Instead, the deputies at various times (a) did nothing, (b) disclosed the nature of his charges to the other inmates (which precipitated the assaults), and (c) told him that only his attorney could help him. Albino deserved better. Under the circumstances, his repeated attempts to inform the deputies of his complaints should be considered “reasonable and appropriate steps to exhaust his ... claim[s].” Cf. Nunez v. Duncan, 591 F.3d 1217, 1224, 1226 (9th Cir.2010) (holding that exhaustion is satisfied when the prisoner “took reasonable and appropriate steps to exhaust his ... claim and was precluded from exhausting, not through his own fault but by the Warden’s mistake,” or by the Warden’s “bad faith or deliberate obstruction”). I believe that the deputies’ silence in the face of Albino’s complaints constitutes a “mistake” by the jail that precluded Albino from exhausting his claims.
As the Eleventh Circuit in Goebert explained:
That which is unknown and unknowable is unavailable; it is not “capable of use for the accomplishment of a purpose.” Booth [v. Churner], 532 U.S. [731,] 738, 121 S.Ct. [1819, 149 L.Ed.2d 958 (2001) ]. If we allowed jails and prisons to play hide-and-seek with administrative remedies, they could keep all remedies under wraps until after a lawsuit is filed and then uncover them and proclaim that the remedies were available all along. The Queen [of Hearts in Alice’s Adventures in Wonderland ] would be proud.
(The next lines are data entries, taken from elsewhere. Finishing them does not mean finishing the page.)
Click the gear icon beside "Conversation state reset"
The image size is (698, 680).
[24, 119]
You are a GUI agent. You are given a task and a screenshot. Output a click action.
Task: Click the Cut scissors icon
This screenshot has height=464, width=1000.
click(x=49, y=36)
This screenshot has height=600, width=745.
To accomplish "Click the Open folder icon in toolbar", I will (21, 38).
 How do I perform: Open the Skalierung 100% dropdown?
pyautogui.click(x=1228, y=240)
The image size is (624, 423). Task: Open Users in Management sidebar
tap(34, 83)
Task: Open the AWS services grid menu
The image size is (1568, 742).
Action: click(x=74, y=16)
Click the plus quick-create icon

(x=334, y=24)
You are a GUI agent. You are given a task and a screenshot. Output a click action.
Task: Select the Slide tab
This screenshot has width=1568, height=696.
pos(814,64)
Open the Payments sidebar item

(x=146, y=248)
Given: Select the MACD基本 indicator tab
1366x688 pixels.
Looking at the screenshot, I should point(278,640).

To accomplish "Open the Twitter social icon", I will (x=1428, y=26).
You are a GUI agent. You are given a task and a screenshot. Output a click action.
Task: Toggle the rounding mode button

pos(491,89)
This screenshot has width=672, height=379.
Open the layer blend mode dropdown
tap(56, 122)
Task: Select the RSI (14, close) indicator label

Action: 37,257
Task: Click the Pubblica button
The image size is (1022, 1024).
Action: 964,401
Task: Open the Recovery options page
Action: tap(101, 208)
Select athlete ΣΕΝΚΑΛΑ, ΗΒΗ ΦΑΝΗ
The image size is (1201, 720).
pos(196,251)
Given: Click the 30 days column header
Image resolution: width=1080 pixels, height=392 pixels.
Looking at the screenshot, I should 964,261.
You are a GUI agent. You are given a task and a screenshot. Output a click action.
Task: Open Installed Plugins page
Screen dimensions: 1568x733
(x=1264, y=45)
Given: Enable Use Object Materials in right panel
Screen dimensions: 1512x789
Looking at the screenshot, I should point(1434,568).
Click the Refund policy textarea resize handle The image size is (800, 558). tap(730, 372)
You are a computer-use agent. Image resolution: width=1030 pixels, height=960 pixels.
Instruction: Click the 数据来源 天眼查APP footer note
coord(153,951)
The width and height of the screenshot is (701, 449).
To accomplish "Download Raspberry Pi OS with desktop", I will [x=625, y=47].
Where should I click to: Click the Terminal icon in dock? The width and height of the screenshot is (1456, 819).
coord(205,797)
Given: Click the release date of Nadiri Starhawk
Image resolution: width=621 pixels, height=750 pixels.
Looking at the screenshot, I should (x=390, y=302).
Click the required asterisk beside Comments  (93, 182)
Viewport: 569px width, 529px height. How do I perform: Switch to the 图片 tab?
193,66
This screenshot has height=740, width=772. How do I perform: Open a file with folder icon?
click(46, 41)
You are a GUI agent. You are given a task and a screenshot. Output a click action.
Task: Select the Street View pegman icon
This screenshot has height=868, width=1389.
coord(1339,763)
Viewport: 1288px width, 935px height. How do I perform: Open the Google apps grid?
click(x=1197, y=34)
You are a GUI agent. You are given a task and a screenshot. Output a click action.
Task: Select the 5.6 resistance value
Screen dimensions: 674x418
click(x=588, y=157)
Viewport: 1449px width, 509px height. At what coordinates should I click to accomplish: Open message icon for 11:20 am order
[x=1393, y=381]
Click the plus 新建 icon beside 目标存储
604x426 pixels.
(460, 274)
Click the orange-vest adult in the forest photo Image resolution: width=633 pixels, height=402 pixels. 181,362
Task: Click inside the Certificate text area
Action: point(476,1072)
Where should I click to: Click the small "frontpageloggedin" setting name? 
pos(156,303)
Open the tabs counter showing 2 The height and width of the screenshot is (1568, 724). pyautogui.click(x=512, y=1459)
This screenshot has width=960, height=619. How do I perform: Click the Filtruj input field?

Goebert, 510 F.3d at 1323. This policy concern should apply with equal force here.
In sum, although the majority adopts a rule that is formally consistent with Goebert, the majority’s application of that rule is anything but. I am frankly at a loss to determine what the majority thinks would have constituted a “good-faith effort” to discover the grievance procedure in this case. Put more simply: What more should Albino have done? In my view, once an inmate engages in a sincere effort to complain about the conditions of his confinement to someone with authority at the jail, that assertion should trigger on the part of the jail an obligation to inform the inmate about the proper procedure to pursue his complaint. Because the jail in this case “kept [Albino] in the dark about the path [he] was required to follow,” see id., I would reverse the judgment of the district court in favor of the sheriff.